§ **TASK STATEMENT**:
Write out the entries, please, from the line containing "1064x1124 pixels. How" through their final line, exactly and with nothing else.

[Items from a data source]
::::::::::

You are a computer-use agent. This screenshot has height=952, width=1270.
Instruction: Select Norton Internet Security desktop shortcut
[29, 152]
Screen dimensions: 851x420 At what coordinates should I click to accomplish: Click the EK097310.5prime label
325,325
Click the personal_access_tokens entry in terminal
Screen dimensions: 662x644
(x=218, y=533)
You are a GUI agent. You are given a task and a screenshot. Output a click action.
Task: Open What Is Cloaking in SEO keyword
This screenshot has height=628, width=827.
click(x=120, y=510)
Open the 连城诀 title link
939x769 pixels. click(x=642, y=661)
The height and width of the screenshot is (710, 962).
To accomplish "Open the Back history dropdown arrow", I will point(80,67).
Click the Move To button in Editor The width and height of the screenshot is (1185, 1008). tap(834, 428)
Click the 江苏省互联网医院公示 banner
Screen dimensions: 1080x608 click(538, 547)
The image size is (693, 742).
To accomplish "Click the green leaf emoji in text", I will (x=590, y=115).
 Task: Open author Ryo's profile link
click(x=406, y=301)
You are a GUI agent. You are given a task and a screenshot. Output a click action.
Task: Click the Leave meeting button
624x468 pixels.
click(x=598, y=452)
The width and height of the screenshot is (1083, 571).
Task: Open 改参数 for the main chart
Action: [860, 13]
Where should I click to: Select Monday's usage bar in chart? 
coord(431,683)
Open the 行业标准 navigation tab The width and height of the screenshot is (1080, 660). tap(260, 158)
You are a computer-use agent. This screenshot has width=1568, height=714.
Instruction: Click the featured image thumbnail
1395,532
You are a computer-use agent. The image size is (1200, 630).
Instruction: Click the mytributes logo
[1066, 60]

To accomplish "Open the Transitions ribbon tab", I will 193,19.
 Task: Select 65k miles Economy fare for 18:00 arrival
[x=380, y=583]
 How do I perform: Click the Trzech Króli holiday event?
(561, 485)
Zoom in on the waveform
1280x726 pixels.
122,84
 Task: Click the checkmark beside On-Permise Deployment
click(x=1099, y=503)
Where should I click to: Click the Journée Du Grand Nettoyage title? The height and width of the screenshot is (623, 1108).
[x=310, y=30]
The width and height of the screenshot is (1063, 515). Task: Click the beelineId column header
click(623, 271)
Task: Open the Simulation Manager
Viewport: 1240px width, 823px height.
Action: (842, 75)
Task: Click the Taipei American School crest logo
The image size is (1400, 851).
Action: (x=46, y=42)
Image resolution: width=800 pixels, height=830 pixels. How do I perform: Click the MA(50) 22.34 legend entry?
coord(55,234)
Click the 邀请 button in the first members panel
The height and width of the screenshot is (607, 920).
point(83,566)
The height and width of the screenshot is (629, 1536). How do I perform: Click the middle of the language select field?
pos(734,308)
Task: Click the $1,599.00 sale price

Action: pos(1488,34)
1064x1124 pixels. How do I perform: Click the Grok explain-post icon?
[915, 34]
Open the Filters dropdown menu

::::::::::

§ **THE COMPLETED TASK**:
1064x1124 pixels. How do I perform: Click the Grok explain-post icon?
[915, 34]
Open the Filters dropdown menu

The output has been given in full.